▶ Provided passage
####################

US Govt Asks Scientists To Keep Lab-Bred Bird Flu Blueprint Secret

Medical News Today
US Govt Asks Scientists To Keep Lab-Bred Bird Flu Blueprint Secret
21 Dec 2011

Imagine this, our worst nightmare becomes our reality: as anticipated, the deadly H5N1 bird flu virus that kills most people it infects has acquired the ability to transmit easily from bird to human and then from human to human and has reached pandemic proportions. But, the origin of the outbreak isn’t a naturally evolved strain, but one created in a research lab, with all the best intentions.

This is not the plot for a new movie, but a real threat the US goverment says it is currently trying to avert when this week it asked scientists who have recently created a strain of H5N1 avian influenza that transmits easily in ferrets (whose response to flu is remarkably similar to ours) not to reveal all of its genetic blueprint when they publish the result of their studies.

But, the move has heated up the debate about where you draw such a line, since, while no-one wants bio-terrorists to get hold of such a recipe, if researchers can’t pool their knowledge then we hamper their ability to give us the best chance of averting or surviving a pandemic of a flu with a high kill rate.

According to a statement from the National Institutes of Health (NIH) released on Tuesday 20 December, the National Science Advisory Board for Biosecurity (NSABB), an independent committee of experts that advises various US government departments and federal agencies, recently completed a review of two unpublished studies describing research on the transmissibility of H5N1 that was funded by the NIH.

The studies, one from Europe and one from the US, describe how researchers genetically engineered strains of H5N1 with enhanced capacity to spread in animals, in order to assess how easy it would be for the naturally occurring virus to mutate into easily transmissible forms. And they concluded that contrary to current thinking, the virus has a greater potential to “gain a dangerous capacity to be transmitted among mammals, including perhaps humans” than we thought.

The studies also describe some of the genetic changes that would have to take place for the virus to realize this potential.

Following their review, the NSABB recommended that the US Department of Health and Human Services (HHS) asks the study authors and the editors of the two journals that the studies are due to be published in, Science and Nature, make changes to their manuscripts such that, as the NIH statement reports:

“… the general conclusions highlighting the novel outcome be published, but that the manuscripts not include the methodological and other details that could enable replication of the experiments by those who would seek to do harm.”

####################

▶ Data section
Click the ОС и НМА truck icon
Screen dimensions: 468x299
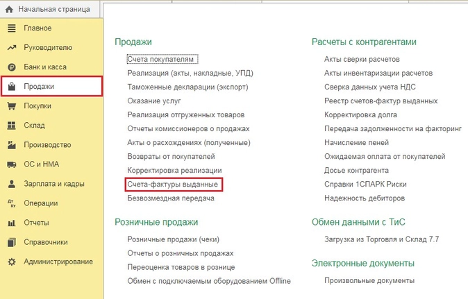coord(11,164)
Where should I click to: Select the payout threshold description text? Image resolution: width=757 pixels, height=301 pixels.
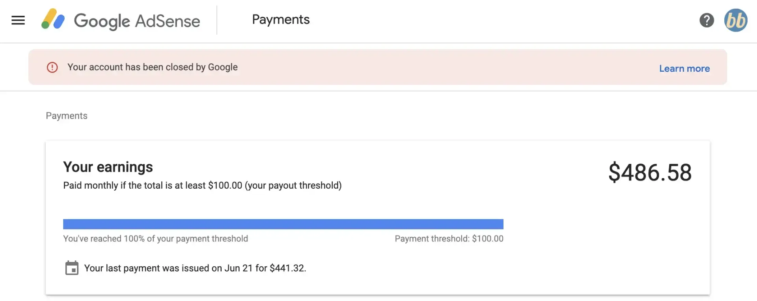[202, 185]
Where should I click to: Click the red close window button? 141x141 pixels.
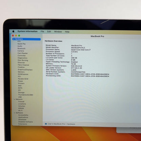click(x=13, y=36)
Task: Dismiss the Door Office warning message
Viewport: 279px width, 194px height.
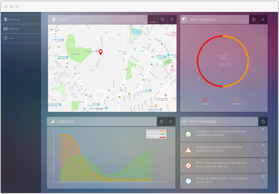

####################

▶ Your instructions
Quote word for word the part of the bird flu article above that opens with the words "Medical News Today" and closes with "of their studies.".

▶ Task answer
Medical News Today
US Govt Asks Scientists To Keep Lab-Bred Bird Flu Blueprint Secret
21 Dec 2011

Imagine this, our worst nightmare becomes our reality: as anticipated, the deadly H5N1 bird flu virus that kills most people it infects has acquired the ability to transmit easily from bird to human and then from human to human and has reached pandemic proportions. But, the origin of the outbreak isn’t a naturally evolved strain, but one created in a research lab, with all the best intentions.

This is not the plot for a new movie, but a real threat the US goverment says it is currently trying to avert when this week it asked scientists who have recently created a strain of H5N1 avian influenza that transmits easily in ferrets (whose response to flu is remarkably similar to ours) not to reveal all of its genetic blueprint when they publish the result of their studies.